As we sat down to lunch, we went around the room to do introductions. Even though I teach people how to present themselves powerfully, I have a tendency to HATE introductions. I feel like I always say the wrong thing. I’m normally repressing the high school Shannon who was coached to put forth her resume for interviews, so I tend to not say enough or say too much.
So, I decided to work on listening. You know, that thing we coaches are supposed to do so well? (Or as my husband said, ‘Isn’t that all you do all day? Just LISTEN to people?’) As I listened, I was amazed by the strengths of the people around the room. One coach was working on her PhD dissertation and we spontaneously, and without permission, coached her. One coach told a touching story of what it was like to be raised in a foreign country. One coach said she asks herself every day, ‘What did you do to take a chance today?’ (Thanks Kelly Beischel PhD, RN, CAPP, APPC) What a beautiful question! I realized that coming back to the city where I lived for 11 years, which brings back a variety of emotions and sitting with the discomfort, was how I took a chance today.
And for what it’s worth, the team building was AMAZING (Thanks to Ilene Schaffer, MA, PCC and Senia Maymin). Cooking with these lovely humans was such a life-giving experience. I learned something new and grew my confidence as a cook. While part of me wanted to be back in my home watching trashy reality television, it just goes to show that we are very bad at predicting what will make us happy. Other people make you happier, even if you’re an introvert.

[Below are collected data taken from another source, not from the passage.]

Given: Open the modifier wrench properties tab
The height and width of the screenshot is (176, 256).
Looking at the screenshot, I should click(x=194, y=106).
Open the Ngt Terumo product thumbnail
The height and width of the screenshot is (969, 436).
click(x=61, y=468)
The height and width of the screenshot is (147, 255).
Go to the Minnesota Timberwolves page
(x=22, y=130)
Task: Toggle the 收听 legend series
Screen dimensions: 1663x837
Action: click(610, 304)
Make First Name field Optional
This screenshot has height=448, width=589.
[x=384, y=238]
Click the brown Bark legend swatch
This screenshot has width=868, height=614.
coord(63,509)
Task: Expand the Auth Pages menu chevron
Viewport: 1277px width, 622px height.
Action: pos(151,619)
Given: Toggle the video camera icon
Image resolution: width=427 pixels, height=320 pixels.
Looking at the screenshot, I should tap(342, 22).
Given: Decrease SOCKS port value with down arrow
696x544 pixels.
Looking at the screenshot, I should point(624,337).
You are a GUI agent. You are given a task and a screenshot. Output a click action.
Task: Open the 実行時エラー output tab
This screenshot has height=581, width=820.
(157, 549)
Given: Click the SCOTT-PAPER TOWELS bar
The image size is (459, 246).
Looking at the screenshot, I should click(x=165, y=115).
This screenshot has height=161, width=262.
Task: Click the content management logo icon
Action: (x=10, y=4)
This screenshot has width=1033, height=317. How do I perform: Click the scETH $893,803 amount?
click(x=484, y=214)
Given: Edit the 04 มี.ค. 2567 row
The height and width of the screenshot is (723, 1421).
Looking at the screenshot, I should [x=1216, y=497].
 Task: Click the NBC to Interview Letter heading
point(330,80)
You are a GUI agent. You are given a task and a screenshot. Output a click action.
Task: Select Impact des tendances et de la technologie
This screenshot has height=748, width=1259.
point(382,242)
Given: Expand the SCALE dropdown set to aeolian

So, don’t listen to your emotions. Take a good hard look at them if they are going to keep you from doing something adventurous. And after the last few years, connecting with others is a gift I won’t soon take for granted.
(Thanks for your generosity Leah Smart and all those who joined today Niels Gott Alex Jack Venessa Marie Perry, PhD, MPH Kimberly Dotson Brown, SPHR, SHRM-SCP. It was really wonderful to be in your presence. Big thanks to Kathryn Britton whose comment about successful academics who write 30 minutes per day inspired me to write this post!)